2L’article repose sur une partition temporelle entre « l’avant » et « l’après » divorce. Cette partition, apparemment logique, crée des angles morts. L’ « avantdivorce » est réduit à la vie conjugale : la situation des conjointes et conjoints au moment de la séparation est envisagée comme le résultat de choix de « spécialisation optimale » faits au cours de la vie conjugale, et dont les déterminants antérieurs éventuels ne sont pas évoqués. Typiquement, la question de savoir pourquoi ce sont généralement les femmes qui sont les plus productives en matière de travail domestique et pourquoi il est « optimal » que ce soit les hommes qui s’investissent dans leur carrière professionnelle n’est pas ici posée.
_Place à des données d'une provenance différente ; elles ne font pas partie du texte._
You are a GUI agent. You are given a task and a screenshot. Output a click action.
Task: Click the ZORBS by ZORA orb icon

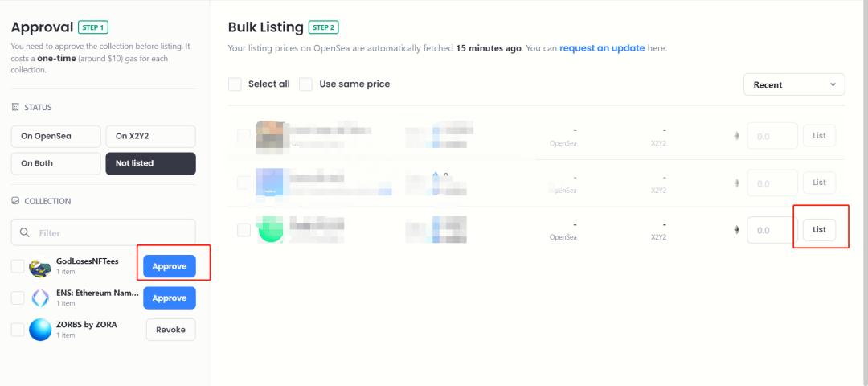[40, 330]
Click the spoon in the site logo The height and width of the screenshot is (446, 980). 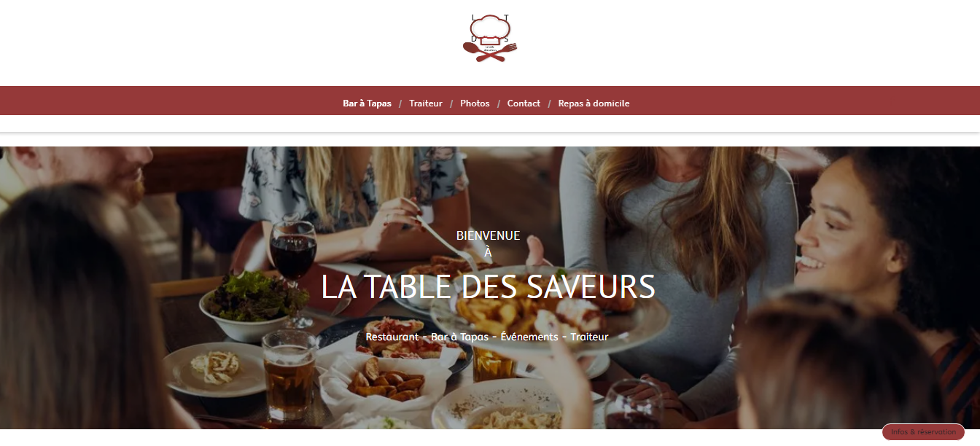tap(482, 51)
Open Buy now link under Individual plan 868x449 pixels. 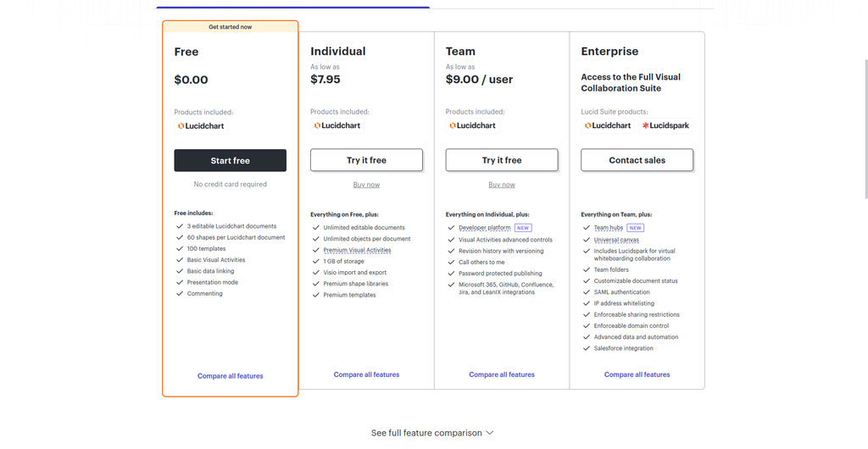point(366,185)
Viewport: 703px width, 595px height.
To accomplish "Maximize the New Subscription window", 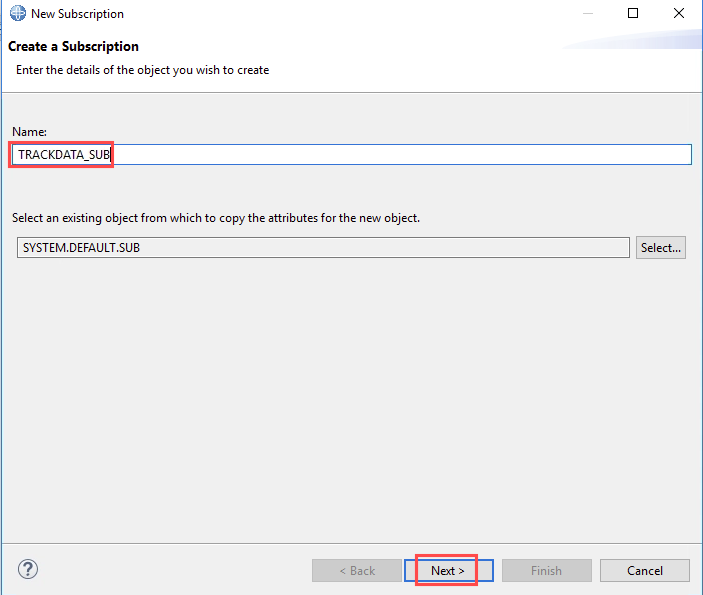I will pos(633,13).
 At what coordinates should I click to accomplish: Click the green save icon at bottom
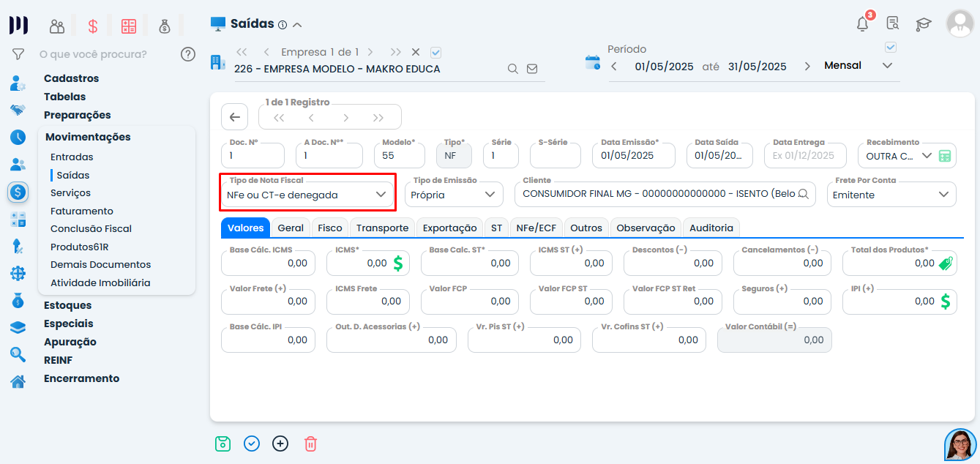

Pourtant, les réponses ne manquent pas. Les études de genre montrent d’abord que filles et garçons, dès l’enfance, sont familiarisés inégalement aux tâches domestiques, par les jeux qu’on leur propose, ou encore par une identification différenciée aux femmes qu’ils voient majoritairement effectuer ce type de tâches – mères, assistantes maternelles, auxiliaires de puériculture, Agent territorial spécialisé des écoles maternelles, femmes de ménage, etc. Malgré un idéal égalitaire de plus en plus consensuel dans les couples, c’est la pesanteur des gestes appris davantage par les unes que par les autres qui l’emporte (Kaufmann, 2011). Ensuite, l’éducation des filles les pousse vers des filières d’études moins rentables sur le marché du travail, en dépit de leurs meilleurs résultats scolaires (Baudelot et Establet, 2006). Elles sont plus tard discriminées sur le marché du travail et tout au long de leur carrière (Maruani, 2011), notamment en termes de salaire (Silvera, 2014).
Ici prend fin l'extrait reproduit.